Electronics and Semiconductors

The role chatbots could play in autonomous vehicles

17 September 2024
A Purdue University student tests an autonomous vehicle equipped with ChatGPT. A microphone in the console picks up commands where the large language models interprets in the cloud. Source: Purdue University

Chatbots powered by artificial intelligence (AI) algorithms, like ChatGPT, could have a major role in autonomous vehicles in understanding the commands given by drivers, according to a new study from Purdue University.

The study is said to be one of the first experiments in testing how autonomous vehicles can use large language models to interpret commands from a passenger and driver accordingly.

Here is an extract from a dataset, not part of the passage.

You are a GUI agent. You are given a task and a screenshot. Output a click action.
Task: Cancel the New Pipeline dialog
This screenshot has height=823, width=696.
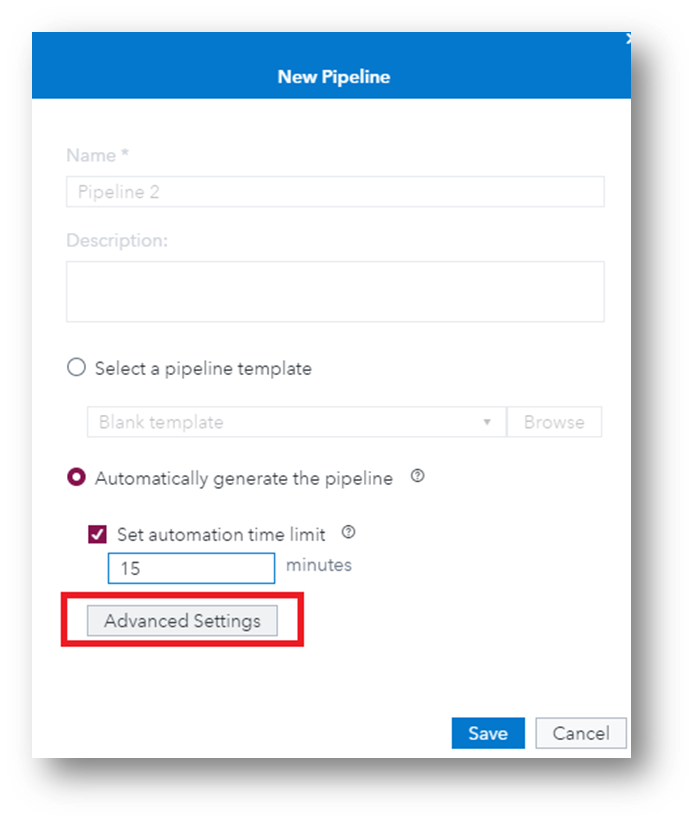[x=580, y=733]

While many autonomous vehicles come with features that allow drivers and passengers to communicate with the users, they need to be clearer than would be necessary if you were talking to a human. By contrast, large language models can interpret and give responses in a more human-like way because they are trained from huge amounts of text data as well as keep learning over time.

“The conventional systems in our vehicles have a user interface design where you have to press buttons to convey what you want, or an audio recognition system that requires you to be very explicit when you speak so that your vehicle can understand you,” said Ziran Wang, an assistant professor in Purdue’s Lyles School of Civil and Construction Engineering. “But the power of large language models is that they can more naturally understand all kinds of things you say. I don’t think any other existing system can do that.”

Not driving but assisting

The large language models don’t drive autonomous vehicles but assist the vehicle in other features. Under the study, researchers found the vehicle could not just understand users better but would personalize its driving assistance to tailor to the person’s satisfaction.

Researchers trained ChatGPT with prompts ranging from direct commands — such as “please drive faster” — to more indirect commands—like “I feel motion sick right now.” Researchers gave the large language models parameters to follow that made it take into consideration:

  • Traffic rules
  • Road conditions
  • Weather conditions
  • Camera and ranging detection

Purdue University then made these large language models accessible over the cloud to an experimental vehicle with SAE Leve 4 autonomy — considered one step below fully autonomous vehicles.

In the experiment, the speech recognition system detected a command from a passenger and the large language model generated instructions for the vehicle’s drive-by-wire system — connected to the throttle, brakes, gears and steering — on how to drive according to the command.

Future directions

During the tests, the large language models average 1.6 seconds to process a command. The next steps are to improve this response time.

Additionally, these models tend to often misinterpret something they learned and respond in the wrong way. During the study, a fail-safe mechanism was installed to allow users to safely ride when the large language models misunderstood commands. This is another aspect researchers will work on.

While ChatGPT was used for many of the tests, researchers used other public and private chatbots based on large language models like Google’s Gemini and Meta’s Llama AI. ChatGPT performed the best on indicators, Purdue said. But that does not mean it will remain the best moving forward.

Another next step would be to see if these large language models of autonomous vehicles talked to each other, such as helping the vehicles navigate at a four-way stop. This project the team is working on as well as a test on how these models deal with extreme winter weather.